National Security

FAQ: Why does the ACLU care about drones in Afghanistan? Or does it?

12.29.12

Sometimes myths travel faster than the truth—for years the ACLU has dealt with emails and letters claiming we are attempting to stop Marines from praying or removing crosses from headstones at federal cemeteries. Both of these claims are completely false. This time, stories have begun circulating across the country that are critical of the ACLU’s inquiry into the legality of the unmanned drone attacks conducted by the U.S. Military in Yemen and along the Afghanistan-Pakistan border. Below, we try and answer some FAQs regarding the ACLU’s involvement in this issue.

What action has the ACLU taken on the government’s unmanned drone program?

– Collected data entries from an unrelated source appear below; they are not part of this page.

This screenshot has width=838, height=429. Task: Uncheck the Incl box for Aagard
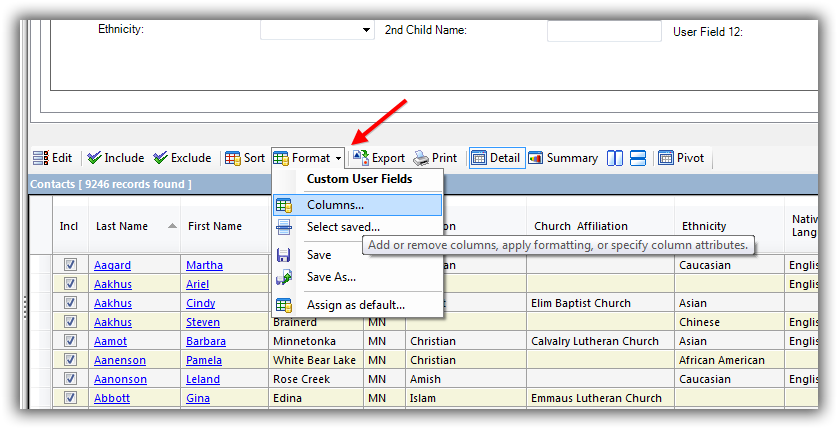click(x=70, y=265)

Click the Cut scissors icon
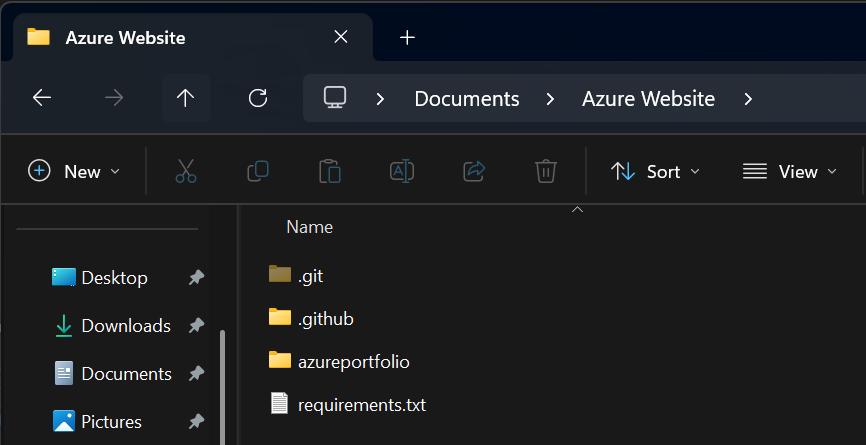186,171
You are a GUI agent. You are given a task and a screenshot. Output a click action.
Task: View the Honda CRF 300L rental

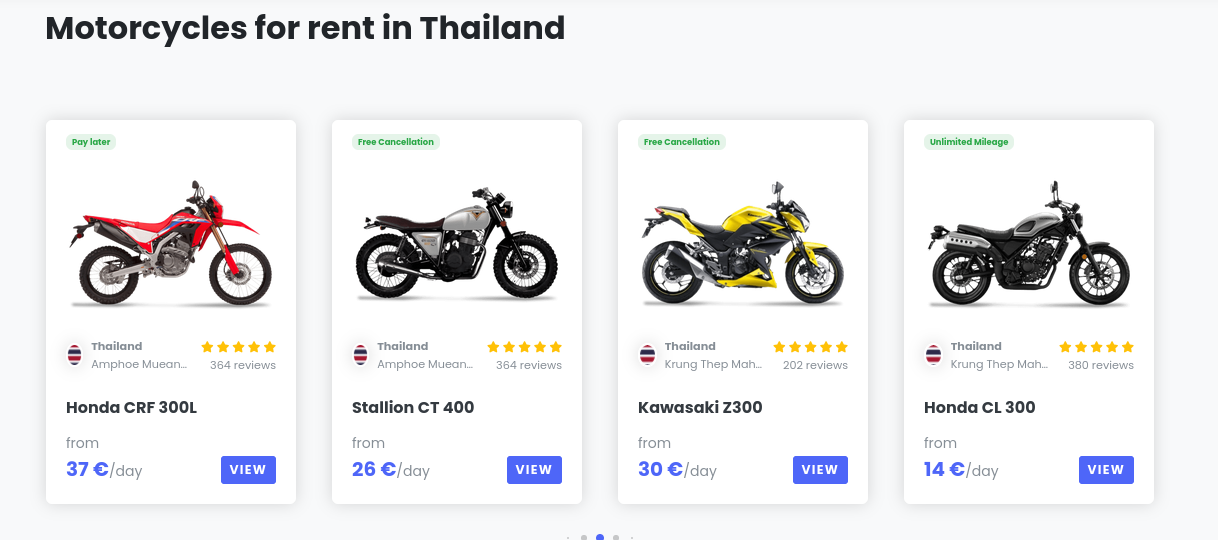(x=248, y=470)
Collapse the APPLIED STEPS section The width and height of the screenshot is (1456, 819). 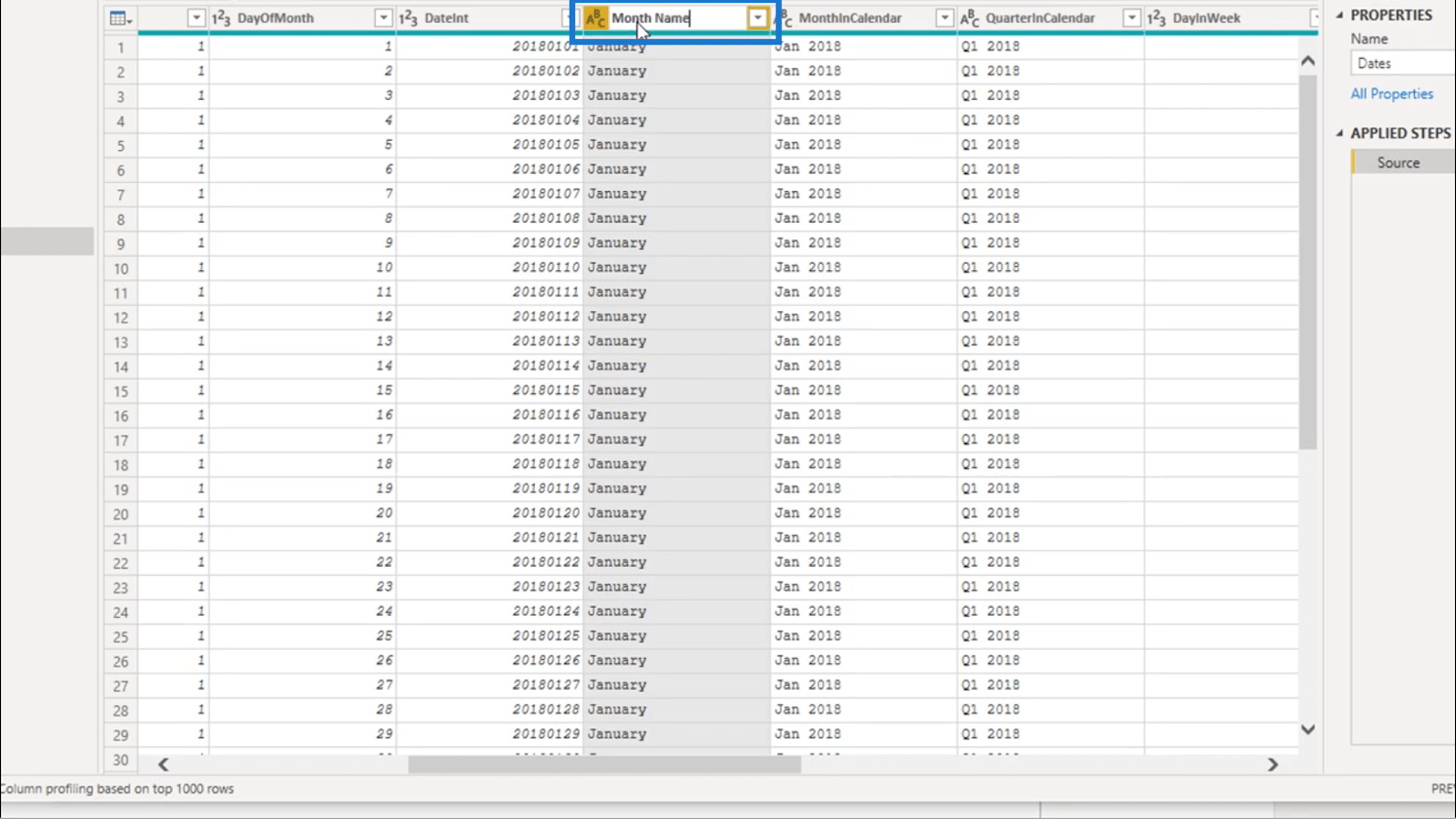(1340, 134)
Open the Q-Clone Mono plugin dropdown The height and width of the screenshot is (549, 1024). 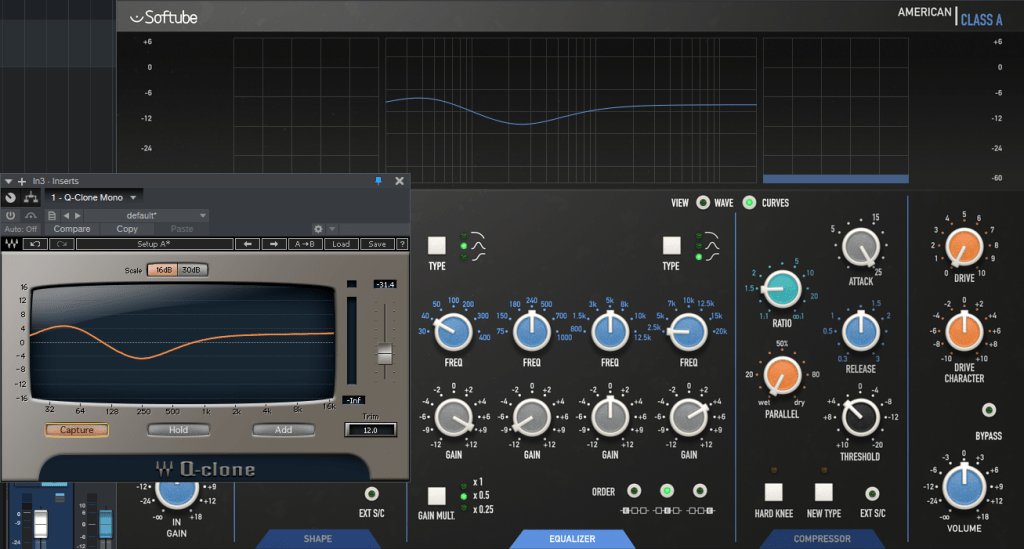[133, 198]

On January 13, 2010, the ACLU filed a Freedom of Information Act (FOIA) request to ascertain when, where and against whom drone strikes can be authorized, and how the United States ensures compliance with international laws relating to extrajudicial killings. The ACLU seeks this information so the public can make an informed judgment about the use of these tactics.

Why is the ACLU involved in an issue happening in another country? Is this outside of its mission?

Dissemination of information to the public is a critical and substantial component of the ACLU’s mission and work. Without FOIA requests filed by the ACLU, the American people would have never learned the full extent of the government’s illegal use of torture, use of extraordinary rendition to circumvent the justice system or illegal wiretapping operations used to spy on innocent Americans. While the attacks have occurred in other countries, they are still bring coordinated by the American government.

Is the ACLU more concerned with protecting suspected terrorists instead of Americans?

No. Terrorism is a real threat to American safety, and we as a people expect our government to defend us from threats both at home and abroad. However, the American people have a right to know how their government defends them, and whether that defense is conducted morally and in compliance with U.S., foreign and international law. In the case of the drone program, none of these questions have been answered. Perhaps we will learn that the targeted killings performed by unmanned drones are fully consistent with the law and exercised with the utmost care to prevent avoidable civilian casualties. But unless we ask the question, we will never receive the answer.

What are the ACLU’s concerns regarding the legality of the program?

One concerning aspect of the drone program is the reported involvement of civilian CIA contractors. If lethal force is placed in the hands of individuals who are not in the military chain of command, are not subject to the rules of military discipline and do not operate under any other public system of accountability or oversight, then the American public needs to know about it. We are also in the dark when it comes to who selects targets for assassination and why. News reports have suggested that drones are not only used to target members of al Qaeda or Taliban, but also Afghan drug lords, Pakistani insurgents, and others identified as enemies of the Pakistani government. The use of targeted killings may be appropriate for military targets, but raise grave concerns when they are expanded to include criminal suspects and political enemies. Finally, though collateral damage is an unfortunate and unavoidable reality of warfare, there is widespread concern that the civilian casualties incurred in drone strikes far exceed the acceptable level. The reported civilian casualties vary widely, and it is unclear what their proportion is in relation to targeted individuals. Avoidable killing of non-combatants is prohibited under the Geneva Convention, morally reprehensible and in direct opposition to American values. By incurring excessive civilian casualties, we may also be jeopardizing our safety in the long run by fueling anger against the United States and legitimizing extremists who mean us harm.